### Exercise requirements
Each line of the data below from the one holding "Adhérer (295, 129)" to the one holding "afte@afte.com (95, 1092)", inclusive, is to be reproduced exactly; no other line belongs in the answer.

### Excerpted records
┄┄┄┄┄┄

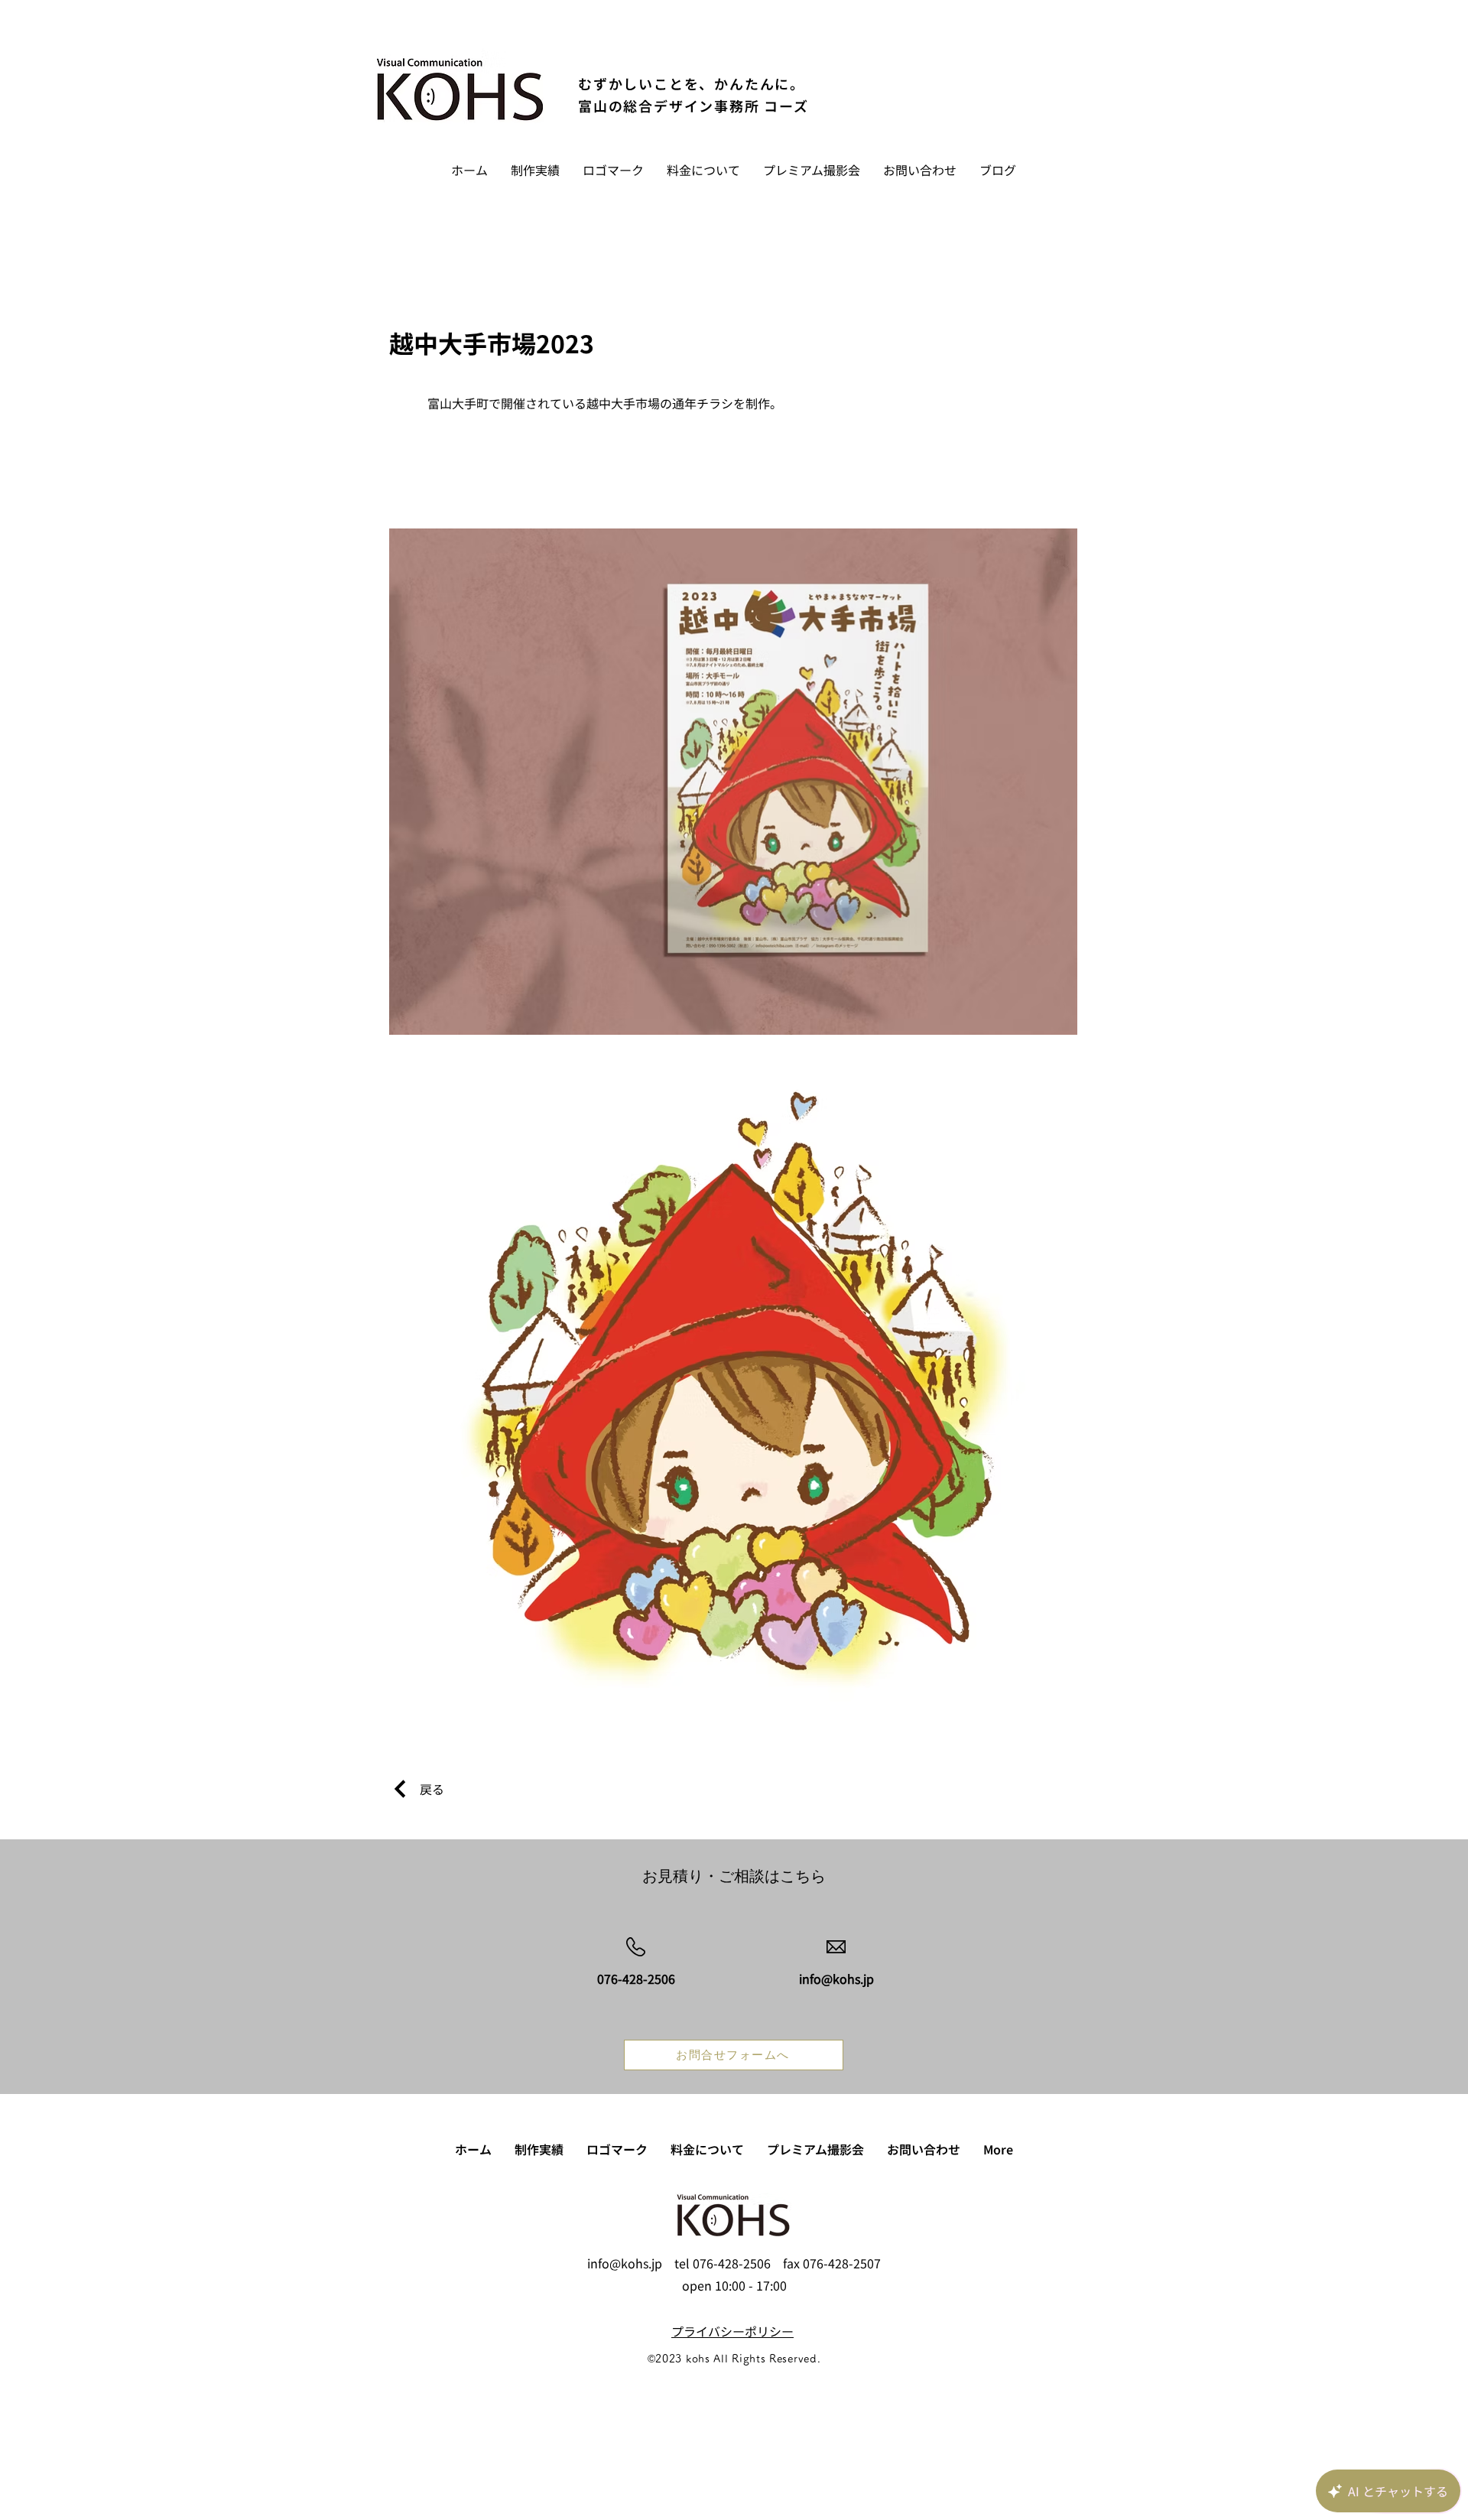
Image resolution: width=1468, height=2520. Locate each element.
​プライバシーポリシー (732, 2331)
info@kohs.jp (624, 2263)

┄┄┄┄┄┄

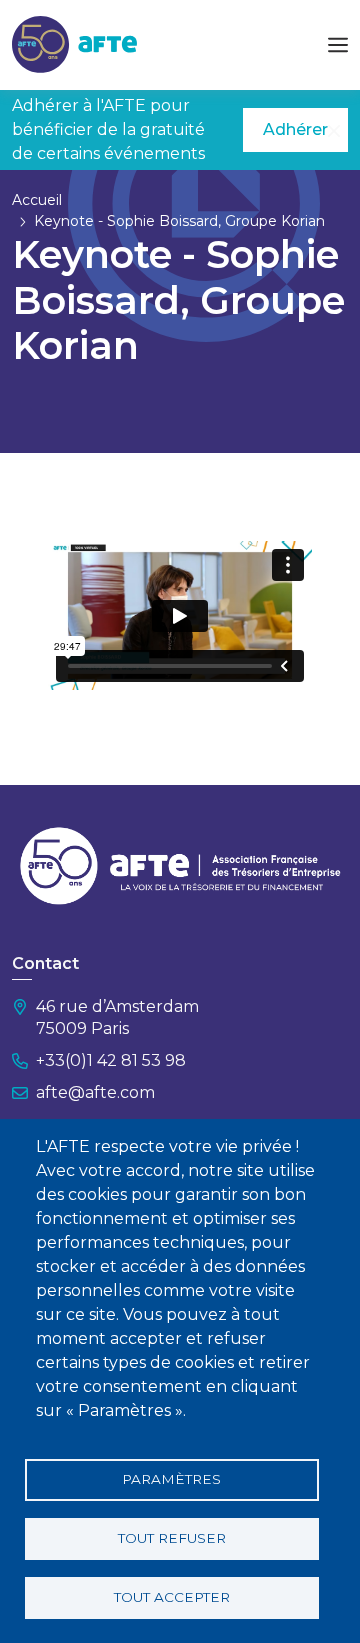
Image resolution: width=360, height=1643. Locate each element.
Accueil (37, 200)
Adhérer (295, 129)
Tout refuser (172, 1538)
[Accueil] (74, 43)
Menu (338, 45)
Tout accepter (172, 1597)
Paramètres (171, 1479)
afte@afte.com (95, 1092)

┄┄┄┄┄┄

### Answer
Adhérer (295, 129)
Tout refuser (172, 1538)
[Accueil] (74, 43)
Menu (338, 45)
Tout accepter (172, 1597)
Paramètres (171, 1479)
afte@afte.com (95, 1092)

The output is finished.